Resulta prácticamente imposible, dado el misterio que rodea todo lo concerniente a la vida de Emily Brontë (al parecer, de vivencias muy limitadas y de pasiones siempre escondidas, sino inexistentes), explicar los mecanismos psicológicos que la indujeron a crear personajes tan extraños y complejos, y a ubicarlos en un clima tan realista y fantasmagórico a la vez. En toda la novela sólo hay un detalle que permite adivinar sus afinidades con Heathcliff; es cuando éste le dice a Nelly: "Mi espíritu está tan eternamente recluido, vuelto hacia adentro, que a veces estoy tentado de volverlo hacia afuera, hacia alguien."
Cumbres borrascosas aborda una sucesión de violencias, un desfile de sombras y de fantasmas alimentados por el el rencor y la desdicha. Heathcliff y Catherine Earnshaw, los dos enamorados sobre los que gira la acción, sólo saben entregarse a los peores tormentos. Como a la Francesca y al Paolo de Dante, la tortura del amor insaciable los confundirá en "la bufera infernal che mai non resta", la tempestad infernal que nunca se detiene. Un pecado más grande e insalvable que le carnal los martiriza sin cesar: se han arrancado el alma del cuerpo, y ya para siempre vivirán en esa terrible división. Se sienten _y se saben_ condenados a no poder reunirse jamás, y cuando Heathcliff se entera por boca de Ellen Dean de que Catherine ha muerto, exclama: "¡Ojalá despierte entre tormentos!". Más tarde agrega: "¡Y ahora, yo rezo una oración... La rezaré hasta que se me paralice la lengua! Catherine Earnshaw, ¡que nunca encuentres descanso mientras yo viva! Dices que yo te he matado: ¡que tu sombra me persiga, entonces! La sombra de las víctimas persigue a los asesinos. Yo sé que en la tierra hay fantasmas. ¡Quédate siempre a mi lado..., toma cualquier forma..., vuélveme loco! Pero no me dejes en este abismo en que no puedo encontrarte. ¡Dios mío! ¡Es indecible! ¡No puedo vivir sin mi vida! ¡No puedo vivir sin mi alma!"

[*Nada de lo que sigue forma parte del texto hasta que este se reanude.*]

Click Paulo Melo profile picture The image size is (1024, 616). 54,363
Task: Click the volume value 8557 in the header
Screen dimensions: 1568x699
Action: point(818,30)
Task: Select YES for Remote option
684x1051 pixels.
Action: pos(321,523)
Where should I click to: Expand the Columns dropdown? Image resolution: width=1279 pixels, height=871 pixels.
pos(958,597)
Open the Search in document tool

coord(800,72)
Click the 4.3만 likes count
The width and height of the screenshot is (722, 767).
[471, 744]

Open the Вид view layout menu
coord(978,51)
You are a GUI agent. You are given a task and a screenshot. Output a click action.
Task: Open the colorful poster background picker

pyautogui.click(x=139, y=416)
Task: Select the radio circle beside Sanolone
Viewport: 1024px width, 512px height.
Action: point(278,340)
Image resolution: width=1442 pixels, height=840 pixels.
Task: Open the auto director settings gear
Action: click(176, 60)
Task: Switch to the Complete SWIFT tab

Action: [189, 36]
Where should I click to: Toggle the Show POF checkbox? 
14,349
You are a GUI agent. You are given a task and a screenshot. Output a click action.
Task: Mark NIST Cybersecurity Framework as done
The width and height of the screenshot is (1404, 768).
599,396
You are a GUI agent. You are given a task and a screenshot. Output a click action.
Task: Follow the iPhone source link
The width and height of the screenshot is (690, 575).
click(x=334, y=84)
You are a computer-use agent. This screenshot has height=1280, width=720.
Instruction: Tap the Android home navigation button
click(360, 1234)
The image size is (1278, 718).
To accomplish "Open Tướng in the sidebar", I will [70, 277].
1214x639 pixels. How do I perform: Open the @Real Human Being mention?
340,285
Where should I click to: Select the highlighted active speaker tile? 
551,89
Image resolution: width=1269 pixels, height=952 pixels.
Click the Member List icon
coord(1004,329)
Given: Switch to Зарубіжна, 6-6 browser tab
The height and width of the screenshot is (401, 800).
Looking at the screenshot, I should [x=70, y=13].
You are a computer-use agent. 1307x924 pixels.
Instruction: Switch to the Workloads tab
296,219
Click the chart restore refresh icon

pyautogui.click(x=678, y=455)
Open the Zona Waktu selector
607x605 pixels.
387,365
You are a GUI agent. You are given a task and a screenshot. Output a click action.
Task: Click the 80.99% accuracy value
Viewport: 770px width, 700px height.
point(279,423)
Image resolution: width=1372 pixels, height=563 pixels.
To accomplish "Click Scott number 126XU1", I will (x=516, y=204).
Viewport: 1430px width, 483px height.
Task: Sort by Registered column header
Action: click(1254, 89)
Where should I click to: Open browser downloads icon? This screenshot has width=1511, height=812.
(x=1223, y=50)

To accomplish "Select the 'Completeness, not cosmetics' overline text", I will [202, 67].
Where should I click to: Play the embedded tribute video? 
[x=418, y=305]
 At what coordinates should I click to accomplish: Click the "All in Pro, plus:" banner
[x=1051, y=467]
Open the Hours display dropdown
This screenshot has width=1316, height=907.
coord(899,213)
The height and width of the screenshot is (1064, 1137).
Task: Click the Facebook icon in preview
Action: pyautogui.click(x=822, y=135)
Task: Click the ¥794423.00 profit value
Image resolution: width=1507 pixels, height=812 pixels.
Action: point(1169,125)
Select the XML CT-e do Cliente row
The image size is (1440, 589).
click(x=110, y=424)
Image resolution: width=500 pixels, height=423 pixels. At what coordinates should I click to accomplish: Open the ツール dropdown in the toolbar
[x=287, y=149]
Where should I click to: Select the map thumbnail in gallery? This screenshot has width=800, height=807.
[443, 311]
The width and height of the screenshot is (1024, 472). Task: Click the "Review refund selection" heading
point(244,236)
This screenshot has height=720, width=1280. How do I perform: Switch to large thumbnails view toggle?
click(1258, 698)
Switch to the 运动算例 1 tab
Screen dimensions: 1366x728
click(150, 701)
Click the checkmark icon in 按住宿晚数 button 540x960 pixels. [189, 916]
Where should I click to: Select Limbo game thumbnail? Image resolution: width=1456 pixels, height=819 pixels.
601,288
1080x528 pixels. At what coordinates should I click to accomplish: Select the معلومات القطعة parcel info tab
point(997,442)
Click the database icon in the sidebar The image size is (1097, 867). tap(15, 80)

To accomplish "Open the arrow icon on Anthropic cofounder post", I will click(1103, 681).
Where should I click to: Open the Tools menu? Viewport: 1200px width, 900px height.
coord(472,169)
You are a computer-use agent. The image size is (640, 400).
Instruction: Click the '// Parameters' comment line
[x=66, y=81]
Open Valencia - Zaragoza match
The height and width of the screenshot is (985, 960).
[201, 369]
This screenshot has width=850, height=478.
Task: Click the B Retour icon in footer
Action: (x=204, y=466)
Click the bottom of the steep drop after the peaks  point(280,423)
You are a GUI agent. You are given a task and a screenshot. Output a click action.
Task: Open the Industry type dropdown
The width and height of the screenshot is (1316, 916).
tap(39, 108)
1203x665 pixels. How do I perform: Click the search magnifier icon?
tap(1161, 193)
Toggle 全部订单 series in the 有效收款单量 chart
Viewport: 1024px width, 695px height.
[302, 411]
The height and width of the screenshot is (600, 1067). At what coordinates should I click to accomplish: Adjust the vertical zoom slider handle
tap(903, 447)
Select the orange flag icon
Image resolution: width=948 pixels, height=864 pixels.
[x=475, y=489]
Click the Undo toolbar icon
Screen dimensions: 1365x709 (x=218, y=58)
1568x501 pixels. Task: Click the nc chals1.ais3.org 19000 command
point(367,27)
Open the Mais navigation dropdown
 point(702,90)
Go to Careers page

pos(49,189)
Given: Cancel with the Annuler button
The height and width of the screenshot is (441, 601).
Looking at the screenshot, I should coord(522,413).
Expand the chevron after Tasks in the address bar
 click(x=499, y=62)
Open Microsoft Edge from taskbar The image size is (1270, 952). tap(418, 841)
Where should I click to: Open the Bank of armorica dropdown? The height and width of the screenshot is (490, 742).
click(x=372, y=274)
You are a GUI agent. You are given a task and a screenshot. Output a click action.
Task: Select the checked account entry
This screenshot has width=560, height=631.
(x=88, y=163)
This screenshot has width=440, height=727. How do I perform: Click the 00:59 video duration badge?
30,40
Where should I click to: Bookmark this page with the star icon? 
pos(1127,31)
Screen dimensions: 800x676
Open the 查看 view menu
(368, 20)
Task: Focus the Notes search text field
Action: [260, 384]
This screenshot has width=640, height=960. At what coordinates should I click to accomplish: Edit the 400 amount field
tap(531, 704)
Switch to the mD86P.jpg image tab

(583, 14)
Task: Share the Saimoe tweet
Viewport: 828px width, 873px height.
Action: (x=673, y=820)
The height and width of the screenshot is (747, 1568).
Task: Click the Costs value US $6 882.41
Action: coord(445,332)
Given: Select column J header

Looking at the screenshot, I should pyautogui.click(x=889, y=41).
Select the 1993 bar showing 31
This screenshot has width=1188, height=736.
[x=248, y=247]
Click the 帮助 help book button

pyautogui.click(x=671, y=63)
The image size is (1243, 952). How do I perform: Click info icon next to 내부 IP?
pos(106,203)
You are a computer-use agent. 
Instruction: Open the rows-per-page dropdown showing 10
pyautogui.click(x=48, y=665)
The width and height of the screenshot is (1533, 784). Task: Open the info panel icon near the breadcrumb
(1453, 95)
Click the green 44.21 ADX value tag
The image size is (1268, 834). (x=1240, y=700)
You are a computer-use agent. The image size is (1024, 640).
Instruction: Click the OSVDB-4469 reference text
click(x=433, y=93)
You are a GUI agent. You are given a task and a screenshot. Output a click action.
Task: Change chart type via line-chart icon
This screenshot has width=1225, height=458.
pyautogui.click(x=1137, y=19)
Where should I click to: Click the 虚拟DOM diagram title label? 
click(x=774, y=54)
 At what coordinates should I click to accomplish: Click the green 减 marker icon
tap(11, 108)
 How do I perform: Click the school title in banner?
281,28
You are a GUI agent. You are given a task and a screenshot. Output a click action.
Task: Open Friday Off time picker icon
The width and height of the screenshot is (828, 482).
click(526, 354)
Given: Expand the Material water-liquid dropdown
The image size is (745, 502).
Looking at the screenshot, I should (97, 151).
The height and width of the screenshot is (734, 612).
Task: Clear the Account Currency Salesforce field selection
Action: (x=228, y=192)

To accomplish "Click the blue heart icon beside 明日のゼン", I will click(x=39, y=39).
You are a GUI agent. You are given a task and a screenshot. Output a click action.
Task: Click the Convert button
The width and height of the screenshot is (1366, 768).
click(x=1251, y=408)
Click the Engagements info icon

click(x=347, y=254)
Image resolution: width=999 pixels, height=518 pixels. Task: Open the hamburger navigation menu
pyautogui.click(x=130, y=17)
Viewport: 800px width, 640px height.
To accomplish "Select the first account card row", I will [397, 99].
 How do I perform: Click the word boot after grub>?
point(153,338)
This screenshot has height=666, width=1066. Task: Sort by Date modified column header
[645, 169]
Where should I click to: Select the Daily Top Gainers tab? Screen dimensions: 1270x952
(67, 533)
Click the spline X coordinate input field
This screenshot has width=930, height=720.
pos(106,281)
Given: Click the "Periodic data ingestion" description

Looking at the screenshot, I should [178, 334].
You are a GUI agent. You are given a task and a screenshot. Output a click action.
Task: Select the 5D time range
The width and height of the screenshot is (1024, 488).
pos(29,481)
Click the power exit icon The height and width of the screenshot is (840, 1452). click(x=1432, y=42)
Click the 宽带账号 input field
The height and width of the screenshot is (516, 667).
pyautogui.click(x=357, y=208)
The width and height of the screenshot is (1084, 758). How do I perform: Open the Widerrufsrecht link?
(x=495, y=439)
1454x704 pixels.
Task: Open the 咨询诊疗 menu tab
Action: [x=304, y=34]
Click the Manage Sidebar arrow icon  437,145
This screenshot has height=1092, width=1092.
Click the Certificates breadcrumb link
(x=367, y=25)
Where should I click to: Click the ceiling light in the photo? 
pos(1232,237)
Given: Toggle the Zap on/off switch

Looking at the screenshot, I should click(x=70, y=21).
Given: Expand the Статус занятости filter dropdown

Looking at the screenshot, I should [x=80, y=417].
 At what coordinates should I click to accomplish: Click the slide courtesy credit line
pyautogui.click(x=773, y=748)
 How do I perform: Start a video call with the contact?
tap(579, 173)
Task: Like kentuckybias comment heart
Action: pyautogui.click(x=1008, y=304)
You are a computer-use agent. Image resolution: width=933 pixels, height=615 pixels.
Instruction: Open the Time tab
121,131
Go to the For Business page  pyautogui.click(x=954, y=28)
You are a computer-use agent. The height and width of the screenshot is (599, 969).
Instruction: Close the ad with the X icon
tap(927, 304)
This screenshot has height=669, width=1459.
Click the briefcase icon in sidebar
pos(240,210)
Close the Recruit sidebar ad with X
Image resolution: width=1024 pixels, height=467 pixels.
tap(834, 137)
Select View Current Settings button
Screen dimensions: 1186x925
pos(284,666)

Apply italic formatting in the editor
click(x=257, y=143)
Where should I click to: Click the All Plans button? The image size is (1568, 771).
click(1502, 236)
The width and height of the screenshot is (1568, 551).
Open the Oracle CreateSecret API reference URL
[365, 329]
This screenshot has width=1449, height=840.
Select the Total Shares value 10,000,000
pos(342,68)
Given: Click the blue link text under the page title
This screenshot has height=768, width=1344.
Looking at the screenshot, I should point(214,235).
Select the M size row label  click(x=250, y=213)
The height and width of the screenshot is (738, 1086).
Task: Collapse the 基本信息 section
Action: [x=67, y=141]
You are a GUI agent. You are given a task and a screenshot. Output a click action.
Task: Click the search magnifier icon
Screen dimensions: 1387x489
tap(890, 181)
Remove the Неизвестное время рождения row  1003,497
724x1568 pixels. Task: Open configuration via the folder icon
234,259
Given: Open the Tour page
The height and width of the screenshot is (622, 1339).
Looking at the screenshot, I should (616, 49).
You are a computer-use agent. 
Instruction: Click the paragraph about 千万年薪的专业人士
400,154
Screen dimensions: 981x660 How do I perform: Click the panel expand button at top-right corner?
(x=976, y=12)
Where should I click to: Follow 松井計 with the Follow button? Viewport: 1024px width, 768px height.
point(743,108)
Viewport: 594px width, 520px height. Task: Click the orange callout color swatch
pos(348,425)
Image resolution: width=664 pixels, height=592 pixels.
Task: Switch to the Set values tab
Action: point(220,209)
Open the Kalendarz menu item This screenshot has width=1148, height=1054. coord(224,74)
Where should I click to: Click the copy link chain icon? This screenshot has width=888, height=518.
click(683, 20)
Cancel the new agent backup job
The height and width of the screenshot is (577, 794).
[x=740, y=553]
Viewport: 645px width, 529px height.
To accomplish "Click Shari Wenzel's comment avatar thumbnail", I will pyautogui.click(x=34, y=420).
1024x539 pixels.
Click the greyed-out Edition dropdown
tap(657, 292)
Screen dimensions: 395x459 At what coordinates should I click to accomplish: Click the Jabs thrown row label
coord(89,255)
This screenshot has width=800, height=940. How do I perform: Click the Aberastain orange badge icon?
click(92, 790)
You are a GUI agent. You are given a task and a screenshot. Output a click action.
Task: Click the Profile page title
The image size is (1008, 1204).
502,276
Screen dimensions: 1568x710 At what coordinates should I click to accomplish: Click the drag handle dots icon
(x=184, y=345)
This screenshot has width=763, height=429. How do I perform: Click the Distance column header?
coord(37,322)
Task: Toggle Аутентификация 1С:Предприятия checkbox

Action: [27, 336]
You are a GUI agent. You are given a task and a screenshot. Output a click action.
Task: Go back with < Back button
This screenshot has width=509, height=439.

De esta compleja _y algo sofisticada_ tortura, se puede responsabilizar a Catherine (curiosamente, Emily Brontë alivia su castigo, ya que hace que muera antes que Heathcliff). Ella era consciente de que él era su alma; sin embargo, se atrevió a poner un obstáculo entre ambos _es decir, a alejarse de su propia alma_: Linton. A pesar de haberse convertido en su esposa, él nunca le inspira grandes sentimientos; interiormente lo desprecia, lo subestima porque sólo ha sabido apropiarse de su carne, y no vacila en compararlo con el follaje de los bosques que el tiempo transforma y destruye. Una nadería al lado de ese amor desesperado que siente por Heathcliff, que es "como las rocas inmóviles." En el colmo de su desdicha, exclamará: "¡Soy Heathcliff! Él está siempre, siempre, en mi espíritu; no como un placer, como yo no soy un placer para mí misma, sino como mi propio ser... Sea cual sea la substancia de nuestras almas, la suya y la mía son iguales; y la de Linton difiere tanto de las nuestras como un rayo de luna difiere de un relámpago." A pesar de ello, y como ya hemos observado, se casa con Linton, y cuando comprende que se ha traicionado a sí misma, sólo desea la muerte. En voz muy baja se atreve a reprochar a su marido _cuyo carácter es radicalmente opuesto al de los dos enamorados, que son fogosos, ardientes, obstinados, imperiosos, impulsivos, propensos al vértigo y la cólera_ el que no sea capaz de ganar su propia alma; a lo mejor así podría salvarla. Pero su queja no parece más que una discreta forma de mantener las apariencias: su castigada alma no ve más que a Heathcliff, ese extraño sujeto que se ha alimentado de odio, que ha vivido revolcándose en él toda la vida, a pesar de haber sido criado por los padres de Catherine.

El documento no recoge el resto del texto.